Are two matrices similar if and only if they have the same Jordan Canonical form?

Does the Jordan form have to have ordered eigenvalues?

For example, if $\lambda_1$ and $\lambda_2$ are eigenvalues of $A$, are $\begin{pmatrix}\lambda_1&0\\0&\lambda_2\end{pmatrix}$ and $\begin{pmatrix}\lambda_2&0\\0&\lambda_1\end{pmatrix}$ both Jordan forms of $A$?

  • $\begingroup$ The Jordan normal form exists for complex matrices (or more generally matrices over an algebraically closed field). The eigenvalues of a complex matrix are complex numbers, and there is no natural "order" on $\mathbb C$, so your second question doesn't really make sense. $\endgroup$
    – krm2233
    Commented Apr 12, 2023 at 18:04
  • $\begingroup$ You can order complex numbers, if it's just about order and addition doesn't matter. Put a+bi in a tuple (a,b) and order it.

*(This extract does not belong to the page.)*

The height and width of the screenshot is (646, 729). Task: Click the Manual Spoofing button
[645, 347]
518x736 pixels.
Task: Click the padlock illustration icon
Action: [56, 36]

So one could agree on a "canonical" Jordan form for convenience. $\endgroup$
    – Gere
    Commented Apr 25 at 9:35

2 Answers 2

  • Up to arbitrary ordering of Jordan blocks, yes
  • No
  • Yes
  • $\begingroup$ Thanks! That really cleared my problem up! $\endgroup$ Commented Nov 11, 2014 at 22:30

The eigenvalues need not be ordered. You can conjugate a diagonal matrix by a permutation matrix to put them in any order.